DELİLLERİN DEĞERLENDİRİLMESİ VE GEREKÇE:
Davanın; taraflar ile dava dışı tasfiye halinde iflas …. A. Ş. arasında tanzim edilen alacağın temliki sözleşmesi uyarınca ödenmeyen bedelin tahsili amacıyla başlatılan icra takibine davalının itirazı üzerine İİK nın 67. Maddesi uyarınca açılan itirazın iptali davası olduğu anlaşılmıştır.
Davacı vekili davada; Borç Üstlenme Sözleşmesi (davalılar tarafında bulunan diğer nushanın da aslını ibraz etmelerini talep ediyoruz), icra dosyası, ticari defterler ve kayıtlar, arabuluculuk son tutanağı, tanık, bilirkişi ve ikamesi mümkün her türlü delile dayanmıştır.
…. İcra Md. 27.10.2019 tarih … E sayılı dosyası sureti celp edilerek dosyamız arasına alınmış olup, takip dosyası incelendiğinde; alacaklının … borçlu … Pazarlama İç ve Dış Tic.
A.Ş ve … Gayrimenkul Proje Geliştirme ve Tic Ltd Şti olduğu, 14.935.34 EUR Temlik Sözleşmesine istinaden Asıl borç
, 2.434.26 EUR Faiz olmak üzere toplam
17.369.60 EURO, 386.00 USD Temlik sözleşmesine istinaden Asıl Borç
, 62.91 USD Faiz
olmak üzere toplam 448.91 USD
alacak için 27/10/2019 tarihinde takibe girişildiği, davalı/ borçluya usulüne uygun tebligatın yapıldığı borçlunun süresi içerisinde borca, ferilerine itiraz ettiği görülmüştür.

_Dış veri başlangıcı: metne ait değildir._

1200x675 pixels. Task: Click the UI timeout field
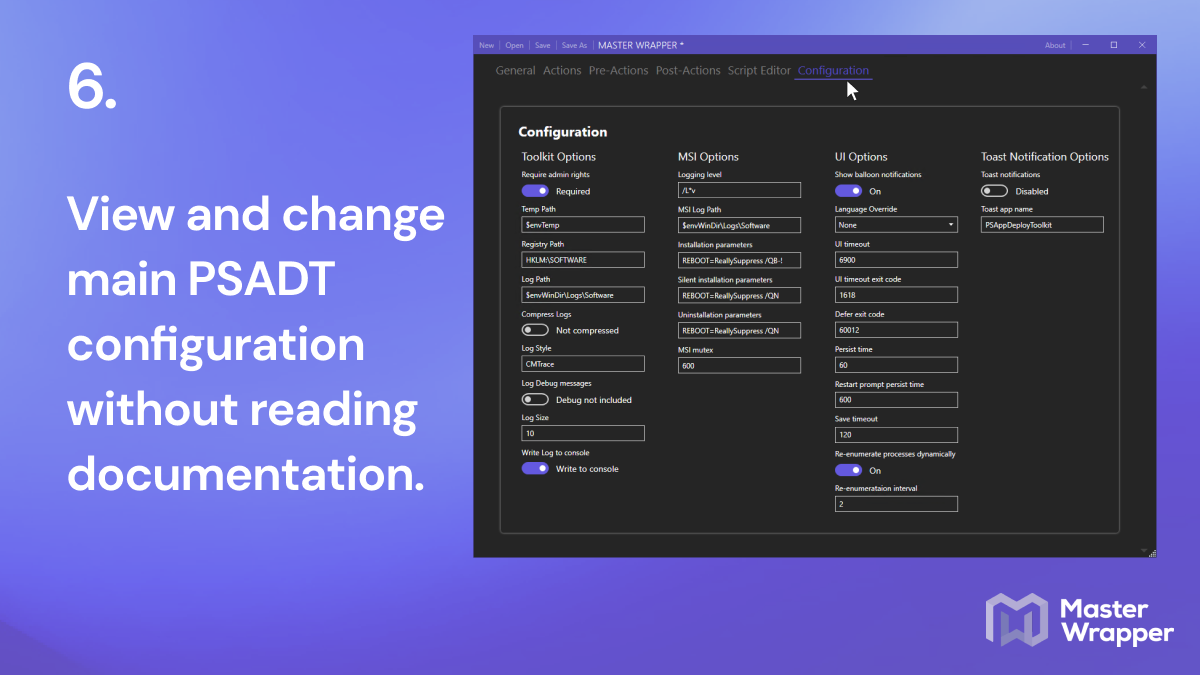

Tarafların iddia ve savunmaları doğrultusunda dosyanın bilirkişi heyetine tevdii edildiği, 22/04/2022 tarihli bilirkişi kök raporunda özetle; a) Gerek taraflar arasındaki 08.09.2011 tarihli belge incelendiğinde gerekse TBK hükümleri
değerlendirildiğinde; davacının … A.Ş.’nin … numaralı kâr ve zarar
hesabındaki hak ve alacaklarını davalıya temlik etmesiyle, taraflar arasında alacağın temliki
sözleşmesinin kurulmuş olduğunun kabulü gerektiği,
b) Taraflar arasındaki 08.09.2011 tarihli sözleşmede taksit tutar ve tarihleri açıkça belirlendiğinden,
belirlenen taksitlerde her bir ödeme miktarının muacceliyet kesp edeceği, bu nedenle davalının henüz
borcun muaccel hale gelmediği yönündeki itirazın yerinde olmadığı,
c) Davalının takibe haksız olarak itiraz ettiği,14/08/2022 Tarihli bilirkişi ek raporunda özetle;
a) Gerek taraflar arasındaki 08.09.2011 tarihli belge incelendiğinde gerekse TBK hükümleri değerlendirildiğinde; davacının … A.Ş.’nin … numaralı kâr ve zarar hesabındaki hak ve alacaklarını davalıya temlik etmesiyle, taraflar arasında alacağın temliki sözleşmesinin kurulmuş olduğunun kabulü gerektiği,
b) Taraflar arasındaki 08.09.2011 tarihli sözleşmede taksit tutar ve tarihleri açıkça belirlendiğinden, belirlenen taksitlerde her bir ödeme miktarının muacceliyet kesp edeceği, bu nedenle davalının henüz borcun muaccel hale gelmediği yönündeki itirazın yerinde olmadığı,
c) Davalının takibe haksız olarak itiraz ettiği,
d) Takip 27.10.2019 tarihi itibariyle davacının talebine uygun olarak 29.12.2017 Tarihinden
27.10.2019 takip tarihine kadar 386 USD ve 14.935.34 EUR tutarlar için İşlemiş faiz tutarları hesaplanmış olup, Takip öncesi işlemiş faiz yönünden fazla taleplerin yerinde olmadığı, e) Takip (27.10.2019) tarihinden itibaren 386.00 USD asıl alacak için 3095 S. 4/a maddesine uygun olarak % 3,90 faiz, 14935.34 EUR Asıl alacak içinde 3095 S. yasanın 4/a maddesine uygun olarak % 2,75 ve değişen oranlarda temerrüt faizi talebinin, mahkemeniz takdirlerinde olacağı, f) tarafların diğer taleplerinin de mahkemeniz takdirlerinde olduğu,28/12/2022 Tarihli bilirkişi ek raporunda özetle; Davacının Davalıdan, …. İcra Md. 27.10.2019 tarih … E Sayılı Takip Dosyasından; taraflar arasında imzalanan temlik sözleşmesi kapsamında,
49.405.73 TL Asıl alacak ( 386.00 USD ve 14.935.34 EUR karşılığı)25.981.60 TL İşlemiş faiz (değişen oranlarda avans faizi)75.387.33 TL toplam alacak hesaplandığı,49.405.73 TL asıl alacak için 27.10.2019 takip tarihinden itibaren de 3095 sayılı yasanın 2/2 maddesi gereğince % 18,25 ve değişen oranlarda avans faizi talep edilebileceği hususu mahkemeniz takdirlerinde olduğu tespit ve rapor edilmiştir.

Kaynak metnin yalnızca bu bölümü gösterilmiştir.